What makes Verte’s approach to e-commerce fulfillment so interesting — and what helps the McDonough, Georgia facility operate so efficiently — is how it approaches supply chain management. The goal is to create technology solutions that “enable supply chain for the masses,” Stephen Bullard, Verte’s Executive Vice President Of Operations and veteran in the supply chain space, told Hypepotamus. The facility helps small, digital-first brands navigate the ever-changing e-commerce landscape.
That means providing the technology to organize data from multiple sales/logistics channels alongside the physical fulfillment space to make two-day or high-volume shipping options happen.
It’s all about matching demand channels (think Shopify, Amazon, Target) with supply capacity, Bullard explained while giving Hypepotamus a tour of the warehouse. Humans work alongside specialized robots that make the finding and picking of items more streamlined.
The startup works in four main areas: D2C, wholesales, shelf replenishment, and FBA (fulfillment by Amazon). The goal is not to compete with the likes of Amazon, Bullard said, but to make it easier for brands of all sizes to reach customers, provide those brands with real-time supply chain visibility, and help them better understand the compliance requirements associated with different fulfillment options.
The key to this growth has been figuring out the right “human-machine balance” while iterating on what is really needed to make omnichannel work in today’s e-commerce space. And that is on full display when we took our tour, as robots scurry along the floor and do the “heavy lifting” across the warehouse.

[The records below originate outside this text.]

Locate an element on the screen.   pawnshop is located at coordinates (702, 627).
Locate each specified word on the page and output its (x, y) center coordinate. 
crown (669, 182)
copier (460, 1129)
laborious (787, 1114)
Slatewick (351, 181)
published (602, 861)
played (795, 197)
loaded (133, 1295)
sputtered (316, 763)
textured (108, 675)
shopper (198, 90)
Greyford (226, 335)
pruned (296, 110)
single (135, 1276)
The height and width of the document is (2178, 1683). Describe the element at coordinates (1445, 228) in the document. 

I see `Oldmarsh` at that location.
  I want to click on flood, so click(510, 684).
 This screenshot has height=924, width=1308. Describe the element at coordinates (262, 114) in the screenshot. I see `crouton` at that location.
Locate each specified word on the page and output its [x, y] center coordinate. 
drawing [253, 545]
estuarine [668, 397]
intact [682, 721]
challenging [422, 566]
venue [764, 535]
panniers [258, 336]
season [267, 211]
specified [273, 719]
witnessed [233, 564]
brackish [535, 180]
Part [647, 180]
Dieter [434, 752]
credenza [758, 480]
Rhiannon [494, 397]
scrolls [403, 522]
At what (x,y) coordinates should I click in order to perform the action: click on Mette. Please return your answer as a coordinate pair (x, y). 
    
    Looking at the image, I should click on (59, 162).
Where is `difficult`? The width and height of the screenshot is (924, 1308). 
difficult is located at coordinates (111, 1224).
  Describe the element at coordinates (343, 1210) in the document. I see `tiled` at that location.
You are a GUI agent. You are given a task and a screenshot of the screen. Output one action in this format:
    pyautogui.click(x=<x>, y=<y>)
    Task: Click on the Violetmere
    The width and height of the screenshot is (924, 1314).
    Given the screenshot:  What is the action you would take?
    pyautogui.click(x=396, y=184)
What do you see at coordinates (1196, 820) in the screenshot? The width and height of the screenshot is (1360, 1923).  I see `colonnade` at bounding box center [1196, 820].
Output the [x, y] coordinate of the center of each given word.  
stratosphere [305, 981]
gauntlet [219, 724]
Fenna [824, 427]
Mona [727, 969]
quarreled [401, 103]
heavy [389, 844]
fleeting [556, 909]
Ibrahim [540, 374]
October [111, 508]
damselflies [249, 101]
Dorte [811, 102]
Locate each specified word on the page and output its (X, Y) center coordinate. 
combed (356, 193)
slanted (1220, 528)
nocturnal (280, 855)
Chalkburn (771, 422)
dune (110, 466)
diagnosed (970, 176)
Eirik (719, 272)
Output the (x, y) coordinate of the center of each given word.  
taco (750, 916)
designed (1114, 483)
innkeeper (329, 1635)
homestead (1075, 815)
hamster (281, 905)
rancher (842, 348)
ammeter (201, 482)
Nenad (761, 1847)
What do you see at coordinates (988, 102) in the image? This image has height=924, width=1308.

This has made it possible for smaller, e-commerce-focused brands like Atlanta-based Tracy Nicole Clothing and LA-based Tronus expand into new markets.
“What Airbnb did to rooms and Uber did to taxis…we’re trying to do that in fulfillment,” Bullard told Hypepotamus.
The McDonough warehouse, located about 30-minutes south of Downtown Atlanta, serves as a sort of living Lab for the supply chain and fulfillment software solutions that Project Verte builds in-house at its Sandy Springs and Tel Aviv corporate offices.
The team currently employs over 30 programmers, over 36 salaried staff, and often has three shifts going in its warehouse to keep up with demand. While the space can easily move 45,000 units a day, Bullard said they have the “capacity to double.”
Bullard added that Verte experienced 25x growth over the course of 2021 and will be opening a second facility in Henry County soon.